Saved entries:
--*--
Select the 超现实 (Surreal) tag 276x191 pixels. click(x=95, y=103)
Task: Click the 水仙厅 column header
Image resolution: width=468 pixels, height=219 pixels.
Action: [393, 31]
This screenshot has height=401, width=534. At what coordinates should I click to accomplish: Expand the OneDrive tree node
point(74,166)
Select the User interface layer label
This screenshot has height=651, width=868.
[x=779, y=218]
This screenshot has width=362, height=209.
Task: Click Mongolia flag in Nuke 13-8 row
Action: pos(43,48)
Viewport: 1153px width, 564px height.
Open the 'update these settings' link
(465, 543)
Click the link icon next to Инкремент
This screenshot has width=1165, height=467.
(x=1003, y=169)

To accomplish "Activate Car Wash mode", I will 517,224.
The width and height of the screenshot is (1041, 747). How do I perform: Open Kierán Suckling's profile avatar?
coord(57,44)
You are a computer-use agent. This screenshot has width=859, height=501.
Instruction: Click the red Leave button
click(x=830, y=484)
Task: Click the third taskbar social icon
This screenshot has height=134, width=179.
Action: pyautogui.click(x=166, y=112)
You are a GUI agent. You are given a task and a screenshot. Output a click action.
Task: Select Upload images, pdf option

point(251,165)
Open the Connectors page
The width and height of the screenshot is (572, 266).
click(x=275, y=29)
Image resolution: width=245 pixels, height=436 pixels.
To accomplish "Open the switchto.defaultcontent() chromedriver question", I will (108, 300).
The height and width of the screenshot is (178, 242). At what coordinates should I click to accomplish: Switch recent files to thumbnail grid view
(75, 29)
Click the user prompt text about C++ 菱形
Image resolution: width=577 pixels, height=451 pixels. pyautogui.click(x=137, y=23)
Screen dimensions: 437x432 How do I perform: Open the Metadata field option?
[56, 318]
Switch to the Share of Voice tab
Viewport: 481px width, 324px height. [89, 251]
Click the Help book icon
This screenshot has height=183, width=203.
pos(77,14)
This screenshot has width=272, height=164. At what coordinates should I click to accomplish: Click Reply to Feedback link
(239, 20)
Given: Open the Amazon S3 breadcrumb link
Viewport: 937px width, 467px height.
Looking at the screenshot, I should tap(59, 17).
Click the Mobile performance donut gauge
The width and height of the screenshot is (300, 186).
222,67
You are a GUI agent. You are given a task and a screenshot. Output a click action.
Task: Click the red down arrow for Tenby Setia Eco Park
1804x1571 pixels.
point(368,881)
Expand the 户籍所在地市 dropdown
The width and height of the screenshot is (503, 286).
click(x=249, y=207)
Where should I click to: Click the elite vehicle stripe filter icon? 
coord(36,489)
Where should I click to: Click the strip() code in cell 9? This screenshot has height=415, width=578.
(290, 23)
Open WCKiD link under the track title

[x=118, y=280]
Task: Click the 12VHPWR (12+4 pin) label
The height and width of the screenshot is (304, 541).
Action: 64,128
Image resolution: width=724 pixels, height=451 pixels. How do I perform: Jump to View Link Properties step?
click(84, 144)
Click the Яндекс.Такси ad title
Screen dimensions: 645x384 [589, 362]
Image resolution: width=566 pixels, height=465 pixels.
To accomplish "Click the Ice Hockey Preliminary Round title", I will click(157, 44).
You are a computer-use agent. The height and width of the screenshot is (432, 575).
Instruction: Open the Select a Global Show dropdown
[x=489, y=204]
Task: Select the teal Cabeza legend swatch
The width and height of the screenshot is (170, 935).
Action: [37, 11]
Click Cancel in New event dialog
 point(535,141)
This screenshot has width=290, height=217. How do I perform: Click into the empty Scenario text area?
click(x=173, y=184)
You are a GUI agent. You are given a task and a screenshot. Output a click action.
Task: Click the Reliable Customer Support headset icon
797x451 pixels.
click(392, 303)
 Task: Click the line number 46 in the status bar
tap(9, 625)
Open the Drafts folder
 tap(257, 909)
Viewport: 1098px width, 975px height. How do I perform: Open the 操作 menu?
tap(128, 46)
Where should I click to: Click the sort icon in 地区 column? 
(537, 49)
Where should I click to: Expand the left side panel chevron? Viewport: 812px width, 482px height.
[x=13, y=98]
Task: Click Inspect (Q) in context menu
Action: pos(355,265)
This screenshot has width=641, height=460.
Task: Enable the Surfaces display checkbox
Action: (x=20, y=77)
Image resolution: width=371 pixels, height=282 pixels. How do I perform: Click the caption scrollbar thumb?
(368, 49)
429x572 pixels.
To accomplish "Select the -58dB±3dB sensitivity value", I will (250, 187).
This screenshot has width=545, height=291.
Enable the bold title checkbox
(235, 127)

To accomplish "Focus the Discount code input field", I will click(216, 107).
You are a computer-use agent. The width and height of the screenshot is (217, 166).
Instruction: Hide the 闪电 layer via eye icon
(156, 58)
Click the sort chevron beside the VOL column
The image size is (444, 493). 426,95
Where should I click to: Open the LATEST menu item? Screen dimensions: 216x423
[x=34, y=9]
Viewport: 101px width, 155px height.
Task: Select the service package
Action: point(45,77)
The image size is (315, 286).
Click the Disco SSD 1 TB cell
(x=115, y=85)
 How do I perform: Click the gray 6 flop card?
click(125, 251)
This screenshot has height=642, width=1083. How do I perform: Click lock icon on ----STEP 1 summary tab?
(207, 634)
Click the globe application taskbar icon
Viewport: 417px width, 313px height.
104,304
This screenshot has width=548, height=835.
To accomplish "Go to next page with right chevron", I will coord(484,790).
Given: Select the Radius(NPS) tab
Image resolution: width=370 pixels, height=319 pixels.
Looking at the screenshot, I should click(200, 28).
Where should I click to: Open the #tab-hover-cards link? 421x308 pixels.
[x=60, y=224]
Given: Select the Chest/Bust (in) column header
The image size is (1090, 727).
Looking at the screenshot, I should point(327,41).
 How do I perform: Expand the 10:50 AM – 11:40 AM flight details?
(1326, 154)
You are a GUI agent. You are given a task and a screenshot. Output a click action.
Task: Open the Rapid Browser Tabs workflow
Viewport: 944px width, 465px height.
--*--
> _Task objective_
Locate the word "next" in the entries, and copy every line where it is found.

> _Problem solution_
Click the link icon next to Инкремент
To accomplish "Go to next page with right chevron", I will coord(484,790).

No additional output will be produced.